Take the Fear out of Brick Veneer
Basic masonry skills are all a remodeler needs to remove and replace bricks and mortar.
Synopsis: In this article, mason John Carroll explains how to complete a remodel in a brick wall. He explains the importance of matching new brick with the old and choosing the correct mortar color profile. He then gives a step-by-step look at how he replaced the brick on a window remodel. He first breaks the unusable brick and removes the mortar with a drill, grinder, and chisel, and then adds flashing and foam weatherstripping to manage water and movement differentials between the frame of the house and the brick veneer. Carroll then goes through the process of laying new brick, from mixing the mortar and choosing the right-size bricks to setting the lintel and finishing around the renovated window sill. He describes all the tools you need for the job, including a brick spacing ruler, and tips and tricks for removing the excess mortar and finishing the new brick veneer.
The first step when remodeling an exterior wall is to remove the wall covering. This is simple enough when the cladding is siding, but more complicated when a house is clad in brick. One scary part of remodeling a brick opening is removing the existing steel lintel that supports the brick above. Because brick’s bonded pattern makes a self-supporting corbelled arch, most lintels only support a triangle of brick directly above them. You can often remove the bricks in this triangular area and those above will stay put. Other times, there are so few courses above the lintel that it makes sense to take them all out — in openings of 3 ft. or less, often a few courses above the lintel can be removed and the mortar will hold the bricks temporarily.

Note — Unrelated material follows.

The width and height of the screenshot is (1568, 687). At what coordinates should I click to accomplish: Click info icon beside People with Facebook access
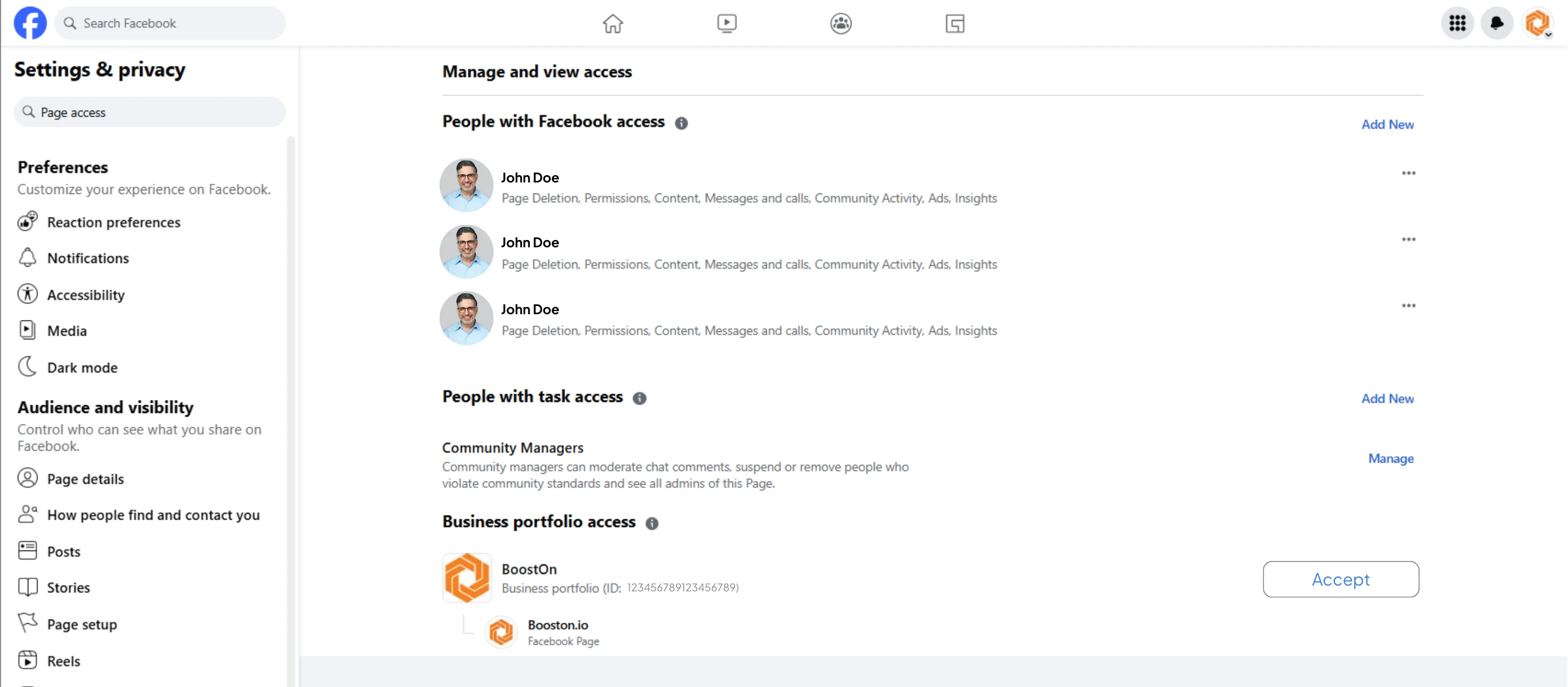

In some cases, relying on the mortar or the corbelled arch is not safe. If an opening interrupts the corbelled pattern, there is no self-supporting arch. With wide openings, it might be impractical to remove enough of the bricks above. In these cases, you need a structural engineer to design a shoring plan.
Replacing the brick veneer takes special skills as well. The object is to make the new work match the old. Bricks can be salvaged from the demolition, but that often doesn’t yield enough for the remodeling job and cleaning off the old mortar is time consuming. The best solution is often to take a few bricks to a masonry supply house and see if they can find a good match, but that wasn’t necessary here. These bricks were discontinued decades ago, but when he built this house in 1958, the owner’s grandfather stacked the leftover bricks at the back of the lot.
Mortar accounts for about 20% of the surface of a typical brick wall, and its color and joint profile affect how well new work matches the old. Older mortar tends to be lighter and tanner in color than modern mortars, which are often gray. To match mortar, you’ll need samples. Play around with different cements and dyes and give your samples about three weeks to dry to ensure the closest match.
This process sounds intimidating, but many remodelers already have the majority of the tools to do the work, and just need to learn the right techniques for the job.